UEFI, Dual Booting a Linux Distro, Windows 10 & you

What is it?
 It stands for Unified Extensible Firmware Interface. It has replaced many new age windows “Bios” booting (Basic Input-Output Systems).

Why this post?
Dual booting Windows/Linux distros can be a pain in the ass. Trying to spam Delete, Esc, F2 and other various stuff most likely won’t work – because your computer is too fast. Good problems? Well if you’re trying to boot from that Flash drive/USB, yea.
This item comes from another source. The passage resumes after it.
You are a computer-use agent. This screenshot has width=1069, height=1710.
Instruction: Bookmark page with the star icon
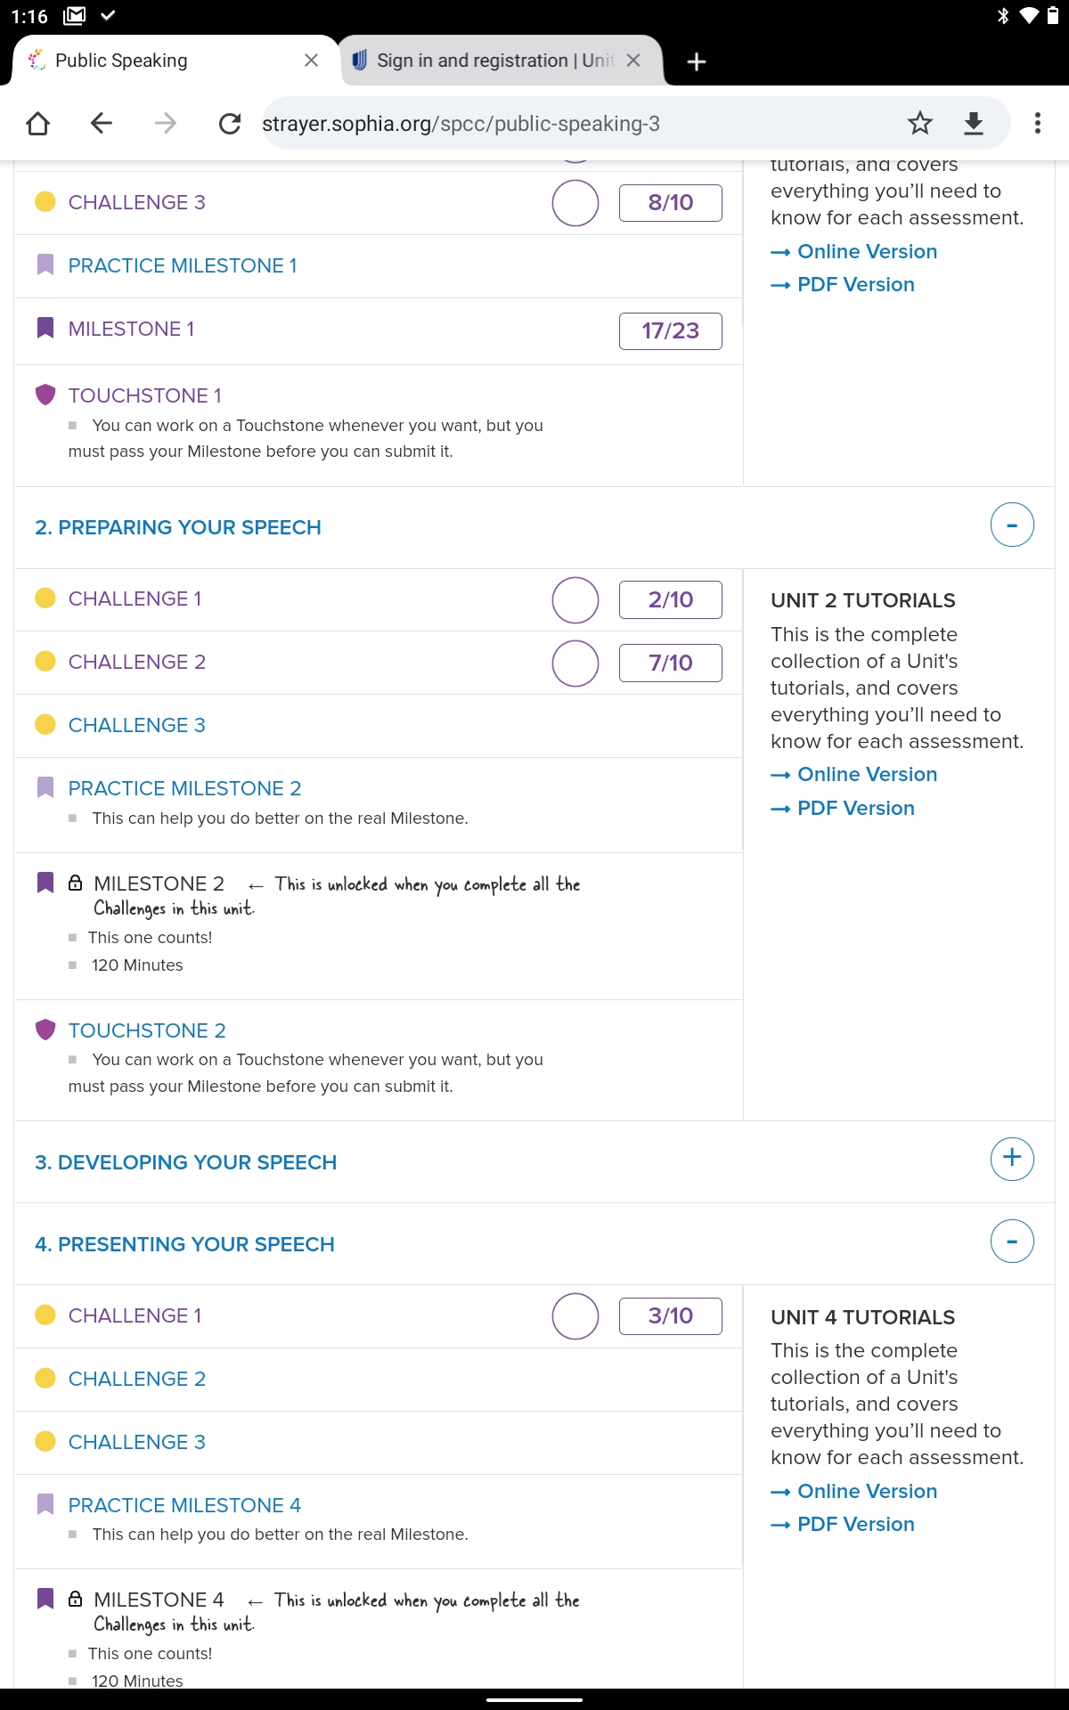[919, 123]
Here’s what you do (Windows 10):

1. Boot into Windows normally. 
2. Go to Start
​3. Click Settings
4.  Select “Update & Security”
5.  Select “Recovery”
6.  Select “Restart Now” under Advanced startup
7. Upon booting, you’ll receive a  “Choose an Option” screen, select “Troubleshoot”
​8. From the Advanced Options screen, select “UEFI Firmware Settings”
9. Select “Restart”. On reboot you may/may not be prompted for a password. Enter it in. 
10. Yay! You made it into  UEFI/Bios. Whew. Arrow over to “Boot”
11. Arrow down once to “Boot Mode”, press F6 (fn & F6 if on a laptop), select “Legacy”
12. Hit F10, save and exit. Now you can at least reference get back into bios on restart and now change the Boot priority to Flash drive.

What a pain in the ass, right?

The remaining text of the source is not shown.